Work remotely with PyCharm, TensorFlow and SSH

Wouldn’t it be awesome to sit at a café with your laptop, creating large neural networks in TensorFlow, crunching data with speeds of several terraFLOPS, without even hearing your fan spinning up? This is possible using a remote interpreter in PyCharm, and you get almost the same experience working remotely as working locally.

However, this is currently only possible in PyCharm Professional (Community Edition will not do). If you are a student your University should have an arrangement so you can download it for free, otherwise you’ll have to buy it. Here is how I set it up from scratch (you may want to skip some of the steps):

Remote data crunching machine

Hopefully your remote machine doesn’t look like this.

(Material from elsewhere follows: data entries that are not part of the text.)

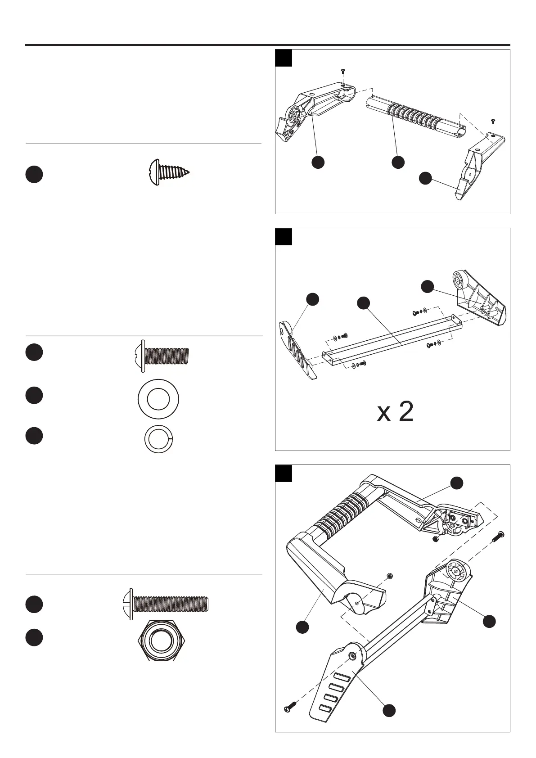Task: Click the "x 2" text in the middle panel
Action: pos(395,412)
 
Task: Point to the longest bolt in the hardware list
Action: pos(165,604)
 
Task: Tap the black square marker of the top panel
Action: pos(284,58)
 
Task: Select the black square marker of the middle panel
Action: pos(284,237)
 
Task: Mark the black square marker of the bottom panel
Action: pos(284,473)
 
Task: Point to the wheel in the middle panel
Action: pos(459,280)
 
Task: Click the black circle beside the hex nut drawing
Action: pos(34,637)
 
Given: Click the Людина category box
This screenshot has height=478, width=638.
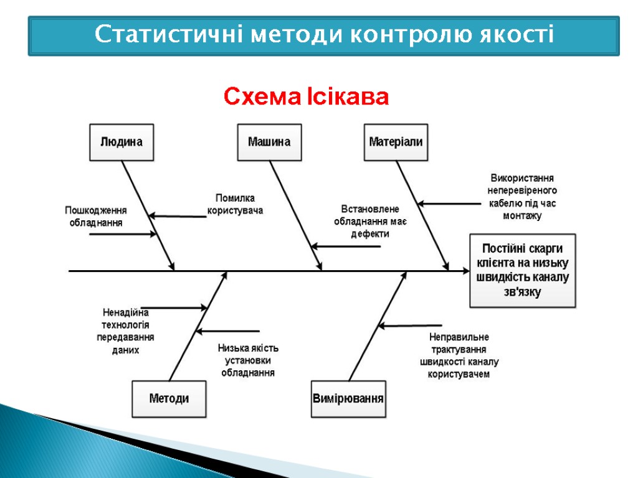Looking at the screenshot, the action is (x=121, y=142).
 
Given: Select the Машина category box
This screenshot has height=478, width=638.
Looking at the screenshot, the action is (x=269, y=142).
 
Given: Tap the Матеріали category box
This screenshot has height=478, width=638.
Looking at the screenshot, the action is (x=396, y=142).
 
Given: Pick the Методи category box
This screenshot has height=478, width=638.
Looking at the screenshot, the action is (x=169, y=398).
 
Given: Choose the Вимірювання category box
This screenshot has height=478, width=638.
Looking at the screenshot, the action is (x=348, y=398).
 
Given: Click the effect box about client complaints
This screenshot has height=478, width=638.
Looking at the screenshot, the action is (x=522, y=270).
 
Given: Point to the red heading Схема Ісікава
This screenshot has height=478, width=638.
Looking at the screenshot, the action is (x=306, y=97).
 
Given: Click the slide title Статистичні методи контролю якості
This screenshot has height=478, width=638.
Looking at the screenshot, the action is (x=324, y=35).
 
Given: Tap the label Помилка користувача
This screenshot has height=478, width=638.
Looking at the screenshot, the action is (x=235, y=204).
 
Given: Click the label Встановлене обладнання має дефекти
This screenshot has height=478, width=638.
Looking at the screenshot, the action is (x=370, y=221).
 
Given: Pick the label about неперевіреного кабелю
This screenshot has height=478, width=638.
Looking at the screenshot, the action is (x=522, y=197).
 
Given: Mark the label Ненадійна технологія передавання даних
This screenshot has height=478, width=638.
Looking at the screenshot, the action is (x=125, y=331).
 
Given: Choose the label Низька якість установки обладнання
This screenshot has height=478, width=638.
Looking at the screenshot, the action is (x=248, y=360).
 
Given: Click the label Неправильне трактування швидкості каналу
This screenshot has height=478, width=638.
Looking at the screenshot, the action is (x=459, y=355).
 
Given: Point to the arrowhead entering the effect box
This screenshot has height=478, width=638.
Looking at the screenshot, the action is (x=464, y=271).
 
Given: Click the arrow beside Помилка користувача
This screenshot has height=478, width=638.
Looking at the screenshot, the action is (x=178, y=217).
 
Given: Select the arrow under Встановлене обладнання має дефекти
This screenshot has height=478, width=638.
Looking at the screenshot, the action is (x=346, y=247).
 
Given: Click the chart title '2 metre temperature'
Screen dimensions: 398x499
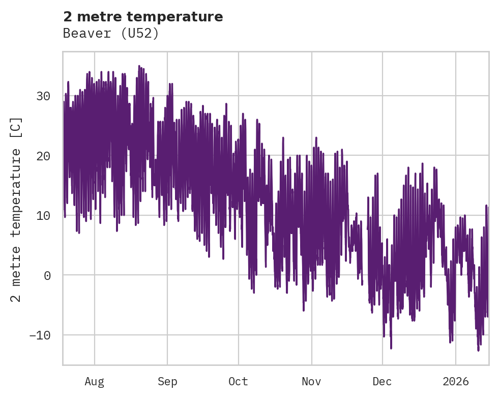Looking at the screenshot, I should tap(143, 17).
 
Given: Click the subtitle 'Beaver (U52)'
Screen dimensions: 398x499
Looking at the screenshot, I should tap(111, 34).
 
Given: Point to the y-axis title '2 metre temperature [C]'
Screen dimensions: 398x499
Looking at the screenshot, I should tap(16, 209).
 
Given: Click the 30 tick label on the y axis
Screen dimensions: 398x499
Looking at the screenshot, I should tap(43, 96).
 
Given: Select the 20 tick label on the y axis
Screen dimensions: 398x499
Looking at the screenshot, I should tap(43, 156).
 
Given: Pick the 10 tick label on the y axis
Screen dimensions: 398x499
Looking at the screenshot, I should tap(43, 215).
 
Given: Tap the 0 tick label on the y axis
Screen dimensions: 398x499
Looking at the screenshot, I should tap(47, 275).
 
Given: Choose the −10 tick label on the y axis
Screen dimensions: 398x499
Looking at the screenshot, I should tap(39, 335).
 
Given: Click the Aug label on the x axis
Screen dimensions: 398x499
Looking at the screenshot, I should tap(94, 381).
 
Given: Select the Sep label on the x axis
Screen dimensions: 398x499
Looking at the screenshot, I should tap(167, 381).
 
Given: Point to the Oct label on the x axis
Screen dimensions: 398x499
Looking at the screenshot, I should tap(238, 381).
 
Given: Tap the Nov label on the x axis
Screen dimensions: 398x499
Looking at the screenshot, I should tap(311, 381).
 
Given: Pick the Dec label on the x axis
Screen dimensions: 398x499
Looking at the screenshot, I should tap(382, 381).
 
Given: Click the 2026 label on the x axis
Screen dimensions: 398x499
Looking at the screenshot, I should tap(456, 381).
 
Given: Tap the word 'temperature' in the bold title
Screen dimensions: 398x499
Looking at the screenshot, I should tap(174, 17).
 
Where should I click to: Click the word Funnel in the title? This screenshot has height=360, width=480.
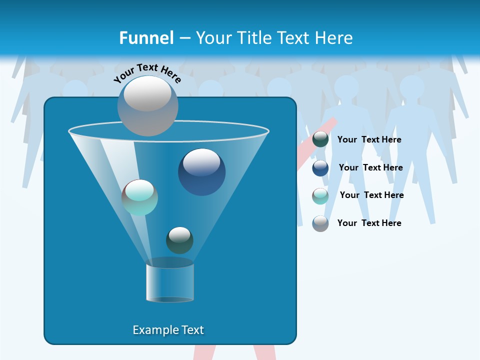pos(146,38)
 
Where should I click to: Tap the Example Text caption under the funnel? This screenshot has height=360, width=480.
pos(168,330)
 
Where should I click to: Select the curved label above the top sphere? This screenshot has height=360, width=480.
pos(147,73)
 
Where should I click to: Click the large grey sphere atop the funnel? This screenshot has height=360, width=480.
pos(148,106)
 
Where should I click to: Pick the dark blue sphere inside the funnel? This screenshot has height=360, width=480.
pos(202,172)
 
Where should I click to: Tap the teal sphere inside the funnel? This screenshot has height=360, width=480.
pos(140,198)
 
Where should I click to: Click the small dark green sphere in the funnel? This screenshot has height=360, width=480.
pos(180,240)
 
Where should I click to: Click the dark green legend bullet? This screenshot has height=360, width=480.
pos(320,140)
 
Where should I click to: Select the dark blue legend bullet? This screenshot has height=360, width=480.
pos(320,168)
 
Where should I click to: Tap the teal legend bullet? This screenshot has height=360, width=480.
pos(320,196)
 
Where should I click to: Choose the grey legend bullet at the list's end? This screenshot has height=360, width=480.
pos(320,224)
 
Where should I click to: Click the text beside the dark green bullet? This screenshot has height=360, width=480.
pos(369,140)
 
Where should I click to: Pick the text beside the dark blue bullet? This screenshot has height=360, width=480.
pos(370,168)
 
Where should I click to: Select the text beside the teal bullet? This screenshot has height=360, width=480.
pos(372,196)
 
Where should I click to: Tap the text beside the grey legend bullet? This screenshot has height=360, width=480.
pos(369,224)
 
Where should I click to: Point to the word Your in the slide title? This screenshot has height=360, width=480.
pos(214,38)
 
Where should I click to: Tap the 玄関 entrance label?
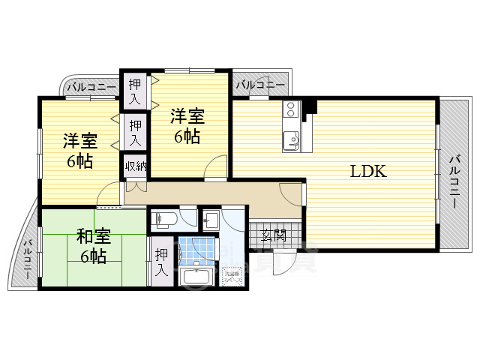click(274, 235)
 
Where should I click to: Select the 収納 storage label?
click(136, 166)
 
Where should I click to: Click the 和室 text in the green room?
click(94, 238)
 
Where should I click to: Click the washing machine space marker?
click(235, 278)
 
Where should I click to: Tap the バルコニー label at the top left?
click(92, 88)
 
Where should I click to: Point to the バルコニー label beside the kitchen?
click(260, 86)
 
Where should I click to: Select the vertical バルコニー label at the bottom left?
click(27, 260)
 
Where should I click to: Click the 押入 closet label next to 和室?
click(161, 262)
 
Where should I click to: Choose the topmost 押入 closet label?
click(135, 91)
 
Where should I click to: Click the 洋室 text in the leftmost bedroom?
click(80, 141)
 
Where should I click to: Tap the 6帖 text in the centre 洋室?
click(188, 136)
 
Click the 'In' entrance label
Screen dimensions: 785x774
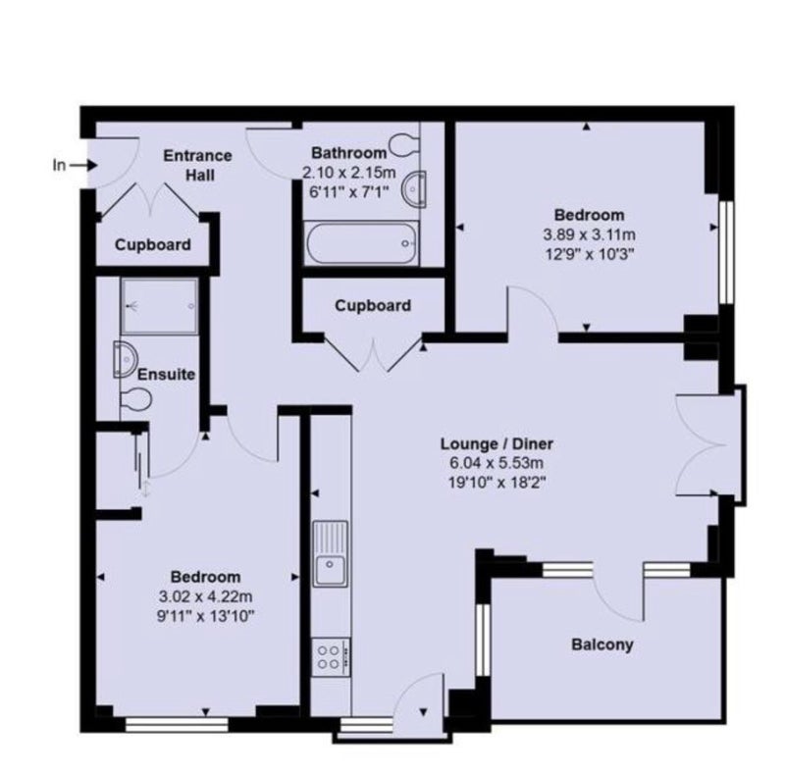pyautogui.click(x=59, y=165)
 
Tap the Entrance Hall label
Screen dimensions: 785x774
pyautogui.click(x=198, y=165)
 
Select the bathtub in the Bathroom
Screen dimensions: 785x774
pyautogui.click(x=361, y=243)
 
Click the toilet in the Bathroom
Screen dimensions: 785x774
pyautogui.click(x=404, y=144)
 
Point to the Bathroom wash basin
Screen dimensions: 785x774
pyautogui.click(x=415, y=188)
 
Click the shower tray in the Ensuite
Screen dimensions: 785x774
pyautogui.click(x=159, y=306)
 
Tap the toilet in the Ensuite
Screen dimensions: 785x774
pyautogui.click(x=135, y=399)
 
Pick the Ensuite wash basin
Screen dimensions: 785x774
pyautogui.click(x=126, y=359)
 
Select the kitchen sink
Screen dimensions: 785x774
pyautogui.click(x=330, y=553)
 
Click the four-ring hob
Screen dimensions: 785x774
pyautogui.click(x=331, y=657)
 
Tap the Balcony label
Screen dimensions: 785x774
pyautogui.click(x=602, y=644)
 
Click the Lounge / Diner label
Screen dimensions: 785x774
pyautogui.click(x=497, y=443)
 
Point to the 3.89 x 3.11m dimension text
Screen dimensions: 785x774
pyautogui.click(x=590, y=234)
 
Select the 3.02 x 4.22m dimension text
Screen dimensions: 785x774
pyautogui.click(x=205, y=596)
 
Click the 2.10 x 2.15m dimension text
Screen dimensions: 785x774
pyautogui.click(x=349, y=173)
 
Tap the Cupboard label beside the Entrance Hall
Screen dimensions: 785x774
pyautogui.click(x=153, y=245)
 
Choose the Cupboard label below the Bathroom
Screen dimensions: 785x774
pyautogui.click(x=373, y=305)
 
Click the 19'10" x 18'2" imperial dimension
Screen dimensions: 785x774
pyautogui.click(x=497, y=483)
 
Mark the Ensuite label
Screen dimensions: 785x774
pyautogui.click(x=166, y=374)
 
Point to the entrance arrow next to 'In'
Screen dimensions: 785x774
pyautogui.click(x=83, y=165)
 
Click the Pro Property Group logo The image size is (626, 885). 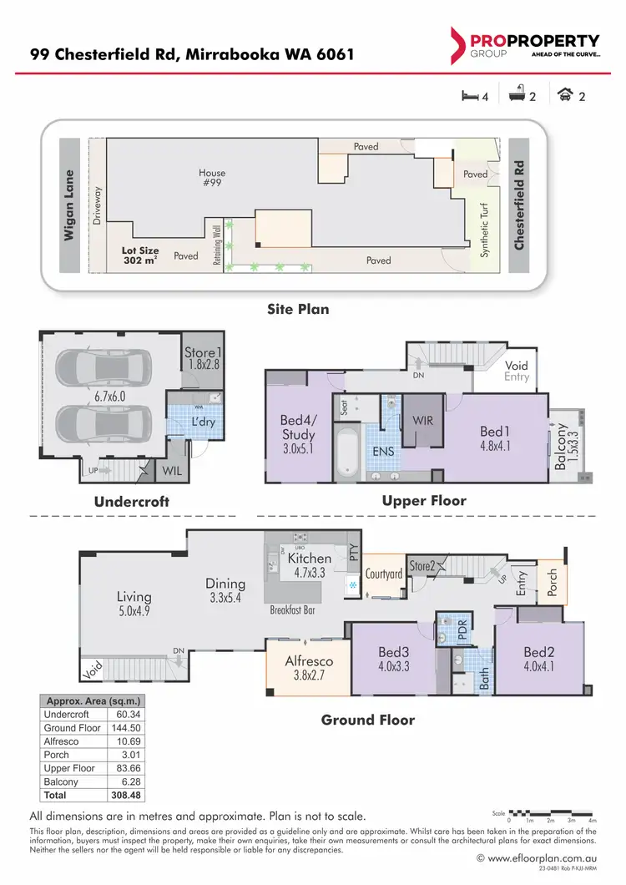(x=524, y=45)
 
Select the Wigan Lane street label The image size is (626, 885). (x=70, y=206)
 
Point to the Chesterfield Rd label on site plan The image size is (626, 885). (x=520, y=206)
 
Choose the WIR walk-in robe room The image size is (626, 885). (x=422, y=420)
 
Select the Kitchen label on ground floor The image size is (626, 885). (x=310, y=558)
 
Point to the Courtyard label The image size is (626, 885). (x=385, y=574)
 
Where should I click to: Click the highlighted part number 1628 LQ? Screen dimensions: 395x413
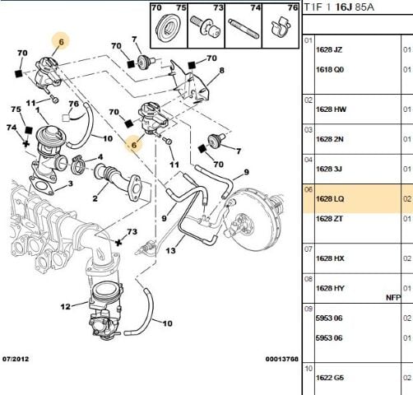tap(334, 198)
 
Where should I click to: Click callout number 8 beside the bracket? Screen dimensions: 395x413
tap(221, 72)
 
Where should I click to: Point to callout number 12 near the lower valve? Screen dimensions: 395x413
tap(66, 307)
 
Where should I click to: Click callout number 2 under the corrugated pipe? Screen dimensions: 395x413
tap(95, 198)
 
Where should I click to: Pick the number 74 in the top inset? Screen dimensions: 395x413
tap(255, 7)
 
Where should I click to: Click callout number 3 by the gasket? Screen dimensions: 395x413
tap(70, 185)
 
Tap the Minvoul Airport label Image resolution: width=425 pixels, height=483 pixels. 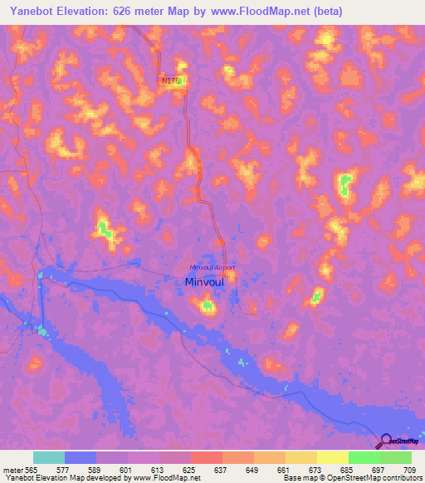point(212,267)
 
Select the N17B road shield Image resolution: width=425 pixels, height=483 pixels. point(170,80)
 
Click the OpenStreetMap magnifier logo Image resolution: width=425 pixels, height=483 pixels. point(385,442)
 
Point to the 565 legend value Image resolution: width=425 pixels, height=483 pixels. point(31,469)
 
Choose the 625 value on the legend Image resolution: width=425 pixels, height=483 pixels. point(190,469)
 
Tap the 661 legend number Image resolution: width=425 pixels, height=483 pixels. point(285,469)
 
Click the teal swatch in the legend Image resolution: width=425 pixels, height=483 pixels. point(49,457)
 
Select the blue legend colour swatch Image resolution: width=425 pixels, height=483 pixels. point(81,457)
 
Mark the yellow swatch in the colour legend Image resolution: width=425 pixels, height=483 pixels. point(332,457)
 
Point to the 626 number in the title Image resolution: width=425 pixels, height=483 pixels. point(126,11)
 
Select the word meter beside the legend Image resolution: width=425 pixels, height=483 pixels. point(12,469)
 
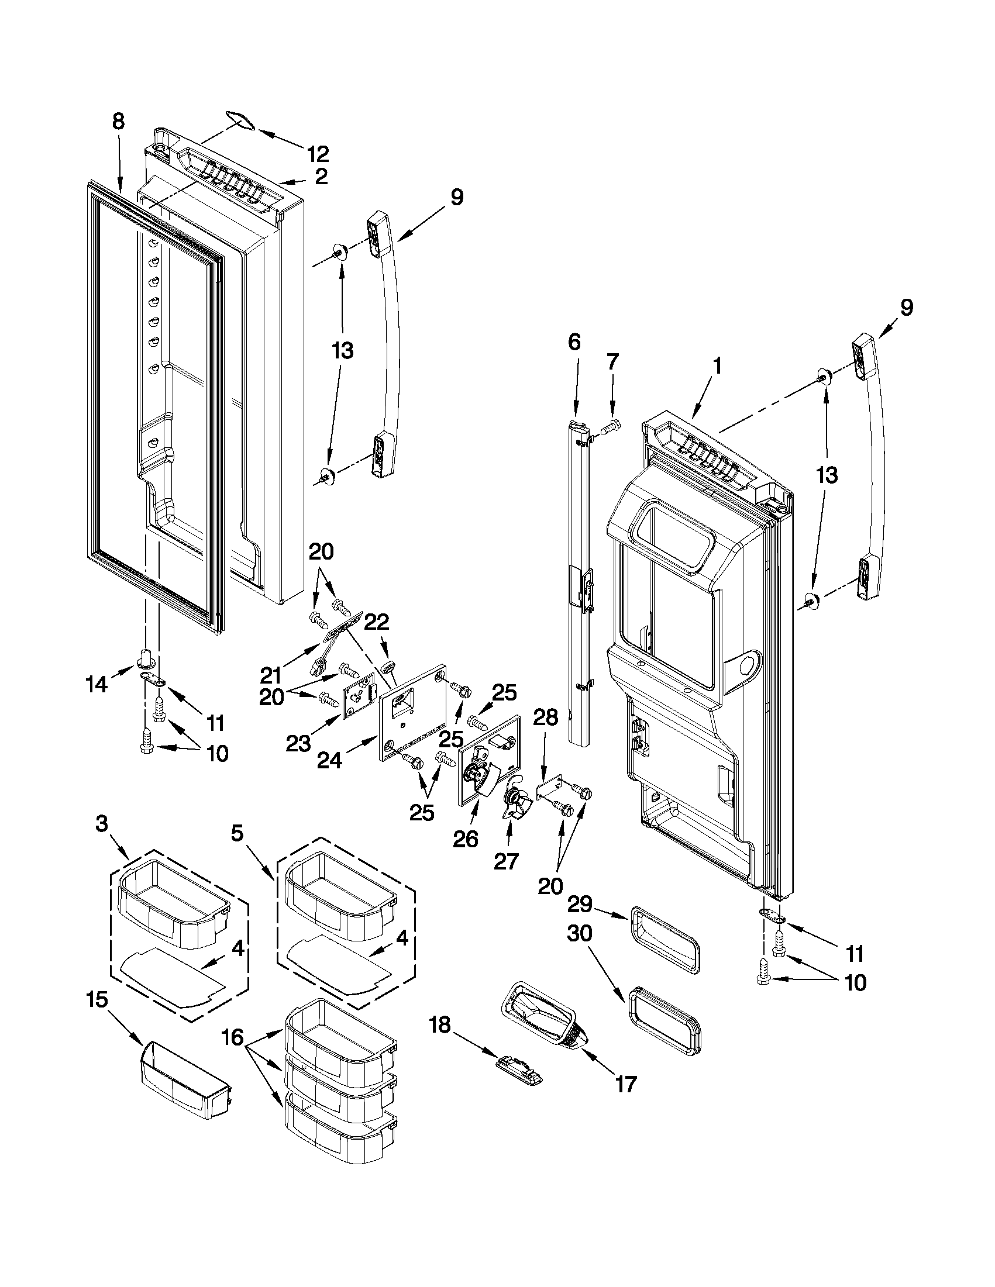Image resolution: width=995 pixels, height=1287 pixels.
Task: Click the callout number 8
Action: [x=118, y=122]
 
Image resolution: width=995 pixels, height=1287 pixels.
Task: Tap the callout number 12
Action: [x=318, y=154]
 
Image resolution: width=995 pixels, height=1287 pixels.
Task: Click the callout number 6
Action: [x=574, y=342]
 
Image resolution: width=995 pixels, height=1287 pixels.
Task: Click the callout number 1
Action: [x=717, y=367]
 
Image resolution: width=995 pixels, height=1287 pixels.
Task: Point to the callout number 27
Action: [x=505, y=861]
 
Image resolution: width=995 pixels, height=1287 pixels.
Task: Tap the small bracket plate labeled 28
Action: [x=548, y=790]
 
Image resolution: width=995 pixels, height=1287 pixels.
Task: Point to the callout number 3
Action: [x=102, y=823]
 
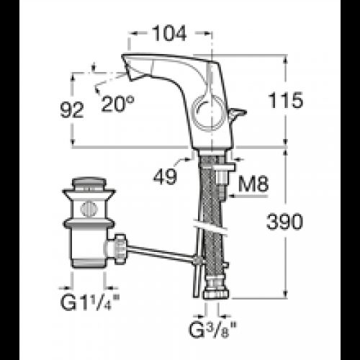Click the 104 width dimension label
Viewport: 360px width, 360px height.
tap(169, 33)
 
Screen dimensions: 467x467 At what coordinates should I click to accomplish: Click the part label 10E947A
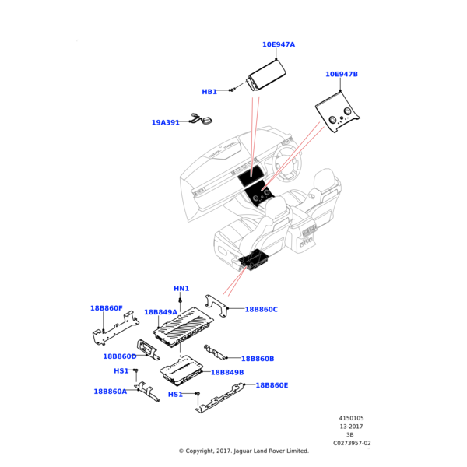pyautogui.click(x=278, y=45)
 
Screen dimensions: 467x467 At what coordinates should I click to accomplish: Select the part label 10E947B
pyautogui.click(x=341, y=75)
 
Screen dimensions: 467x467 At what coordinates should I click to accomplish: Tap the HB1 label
pyautogui.click(x=209, y=92)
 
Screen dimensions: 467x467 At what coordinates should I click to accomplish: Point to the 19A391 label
pyautogui.click(x=165, y=122)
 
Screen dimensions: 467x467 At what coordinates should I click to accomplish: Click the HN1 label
pyautogui.click(x=181, y=289)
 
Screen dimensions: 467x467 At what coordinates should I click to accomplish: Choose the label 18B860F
pyautogui.click(x=106, y=308)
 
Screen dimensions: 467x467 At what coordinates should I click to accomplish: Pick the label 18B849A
pyautogui.click(x=160, y=312)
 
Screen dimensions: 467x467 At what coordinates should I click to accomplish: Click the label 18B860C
pyautogui.click(x=261, y=310)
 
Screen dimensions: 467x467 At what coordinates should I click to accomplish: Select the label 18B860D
pyautogui.click(x=119, y=356)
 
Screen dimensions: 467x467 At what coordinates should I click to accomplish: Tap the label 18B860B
pyautogui.click(x=258, y=359)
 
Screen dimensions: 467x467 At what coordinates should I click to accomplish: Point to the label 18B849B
pyautogui.click(x=227, y=373)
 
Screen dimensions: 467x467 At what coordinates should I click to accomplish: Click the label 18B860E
pyautogui.click(x=272, y=385)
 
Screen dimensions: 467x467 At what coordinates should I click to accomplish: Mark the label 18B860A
pyautogui.click(x=110, y=392)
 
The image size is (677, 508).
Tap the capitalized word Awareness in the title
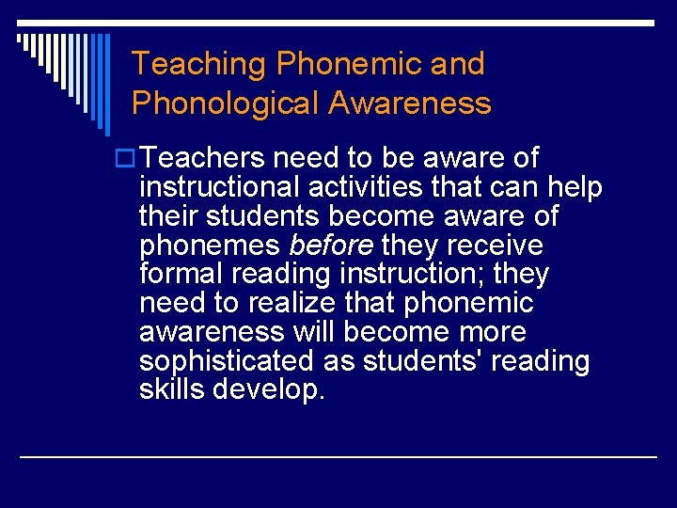click(410, 103)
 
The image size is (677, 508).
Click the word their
click(165, 216)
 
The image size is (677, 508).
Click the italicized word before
click(331, 246)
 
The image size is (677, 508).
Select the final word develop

This is your stationary remote machine, perhaps fitted with one or several state-of-the-art GPU:s from Nvidia! (I don’t like the current deep learning monopoly, but TensorFlow can only use Nvidia GPUs). First let’s install the latest Ubuntu, I recommend the desktop version, you can always kill the GUI-service later to free up graphics memory. Connect it to Internet and check you LAN IP-address by opening up a terminal typing ifconfig. I will assume it is 192.168.0.1 in the instructions later.

Setup SSH

In order to be able to communicate with your crunching-machine, you need to install SSH on it. Open up a terminal on your stationary computer and get it:

sudo apt-get install ssh

Enable SSH X11-forwarding so that you can plot things, open the configuration file like this.

sudo gedit /etc/ssh/sshd_config

Then locate the row that says

# X11Forwarding yes

Simply remove the hash-sign to uncomment the line, save and close the file.

Graphics

Next install the graphics drivers, they are usually proprietary, so you need to add a new repository to your package manager. What package you’ll need depend on your graphics card and Ubuntu version. As of writing nvidia-367 is the latest one, see more on this page.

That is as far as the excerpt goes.